Fri 21 Sep 2007
En los últimos años se habla de la inversión económica millonaria en la educación pública puertorriqueña sin resultados aparentes. Se buscan las causas, y como no se encuentran en definitiva, se habla de mala evaluación. Entonces vemos un clamor por ideas innovadoras que traigan cambios radicales. Pues aquí tengo una, “Implotemos todas las escuelas y rediseñemos pensando en el aprovechamiento, bienestar y salud de los estudiantes y no en el dinero”.
No soy un estudioso del tema pero si me ocupa. Durante mis primeros años de universidad fui a parar a una escuela de arquitectura de Puerto Rico. Durante los pocos cursos que tome con el Arquitecto Jorge Rigau descubrí el diseño arquitectónico como la creación de espacios habitables y no solo cuatro paredes y un techo. Me di a la tarea de buscar a quien se le ocurrió que cuatro paredes, un techo, dos puertas (si tiene suerte el educador) y algunas ventanas son lo ideal para que el estudiante aprenda.
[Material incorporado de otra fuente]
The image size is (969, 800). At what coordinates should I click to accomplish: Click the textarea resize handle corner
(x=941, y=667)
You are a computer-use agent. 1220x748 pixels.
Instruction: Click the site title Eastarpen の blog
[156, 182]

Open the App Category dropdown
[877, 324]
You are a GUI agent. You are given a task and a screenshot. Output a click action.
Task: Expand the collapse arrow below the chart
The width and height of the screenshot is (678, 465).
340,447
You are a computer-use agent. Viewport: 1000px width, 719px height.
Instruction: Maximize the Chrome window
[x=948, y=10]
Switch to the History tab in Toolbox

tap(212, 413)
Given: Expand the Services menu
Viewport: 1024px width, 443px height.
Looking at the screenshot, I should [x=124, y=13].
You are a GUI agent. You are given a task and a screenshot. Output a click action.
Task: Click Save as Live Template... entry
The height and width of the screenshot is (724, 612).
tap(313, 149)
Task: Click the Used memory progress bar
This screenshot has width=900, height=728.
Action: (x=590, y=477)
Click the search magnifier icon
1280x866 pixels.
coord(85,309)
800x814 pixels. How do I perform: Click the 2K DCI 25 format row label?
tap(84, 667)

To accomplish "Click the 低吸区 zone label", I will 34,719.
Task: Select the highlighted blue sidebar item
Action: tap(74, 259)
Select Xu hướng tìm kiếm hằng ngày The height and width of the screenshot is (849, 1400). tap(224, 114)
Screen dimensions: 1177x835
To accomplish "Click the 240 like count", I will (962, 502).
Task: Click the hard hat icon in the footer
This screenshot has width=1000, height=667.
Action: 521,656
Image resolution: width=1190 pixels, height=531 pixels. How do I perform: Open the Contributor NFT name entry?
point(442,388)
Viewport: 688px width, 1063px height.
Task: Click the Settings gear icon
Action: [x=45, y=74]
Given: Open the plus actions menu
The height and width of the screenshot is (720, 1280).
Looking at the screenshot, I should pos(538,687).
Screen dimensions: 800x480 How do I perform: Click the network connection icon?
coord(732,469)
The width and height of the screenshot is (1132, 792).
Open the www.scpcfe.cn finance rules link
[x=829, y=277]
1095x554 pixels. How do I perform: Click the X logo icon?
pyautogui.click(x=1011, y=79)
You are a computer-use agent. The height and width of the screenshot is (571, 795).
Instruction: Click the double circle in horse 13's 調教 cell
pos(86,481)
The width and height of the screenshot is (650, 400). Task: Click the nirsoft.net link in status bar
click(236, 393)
Una de las cosas que encontré es que los salones que usamos en las escuelas y en algunas instituciones universitarias proceden del sistema de fábricas de Henry Ford al comienzo de la era industrial. Como mencionan Randall Fielding, Jeffery Lackney, Prakash Nair (2006) a alguien se le olvido avisarle al sistema educativo que esa era terminó. Ya ese modelo no tiene pertinencia ni utilidad para preparar a los estudiantes en esta nueva sociedad global de cambios acelerados.
Las investigaciones indican que con el diseño arquitectónico adecuado para cada una de las materias a enseñarse y estudiarse se puede mejorar el aprovechamiento académico de los estudiantes y el desempeño de los educadores. Pueden visitar la página Desing Share y ver el patrón de la escuela tradicional y los patrones de diseño recomendados por los arquitectos para la escuela del siglo 21 por área de especialidad o utilidad. Estos diseños deben ser sostenibles y ecológicos, integrando la conservación y renovación de energía así como la conservación del agua.
Espero que algún día el gobierno deje de preocuparse y se ocupe para que no le pase a nuestros hijos como a mí, que estudie en un edificio diseñado para una fábrica de autos y que ya era viejo y obsoleto cuando yo nací.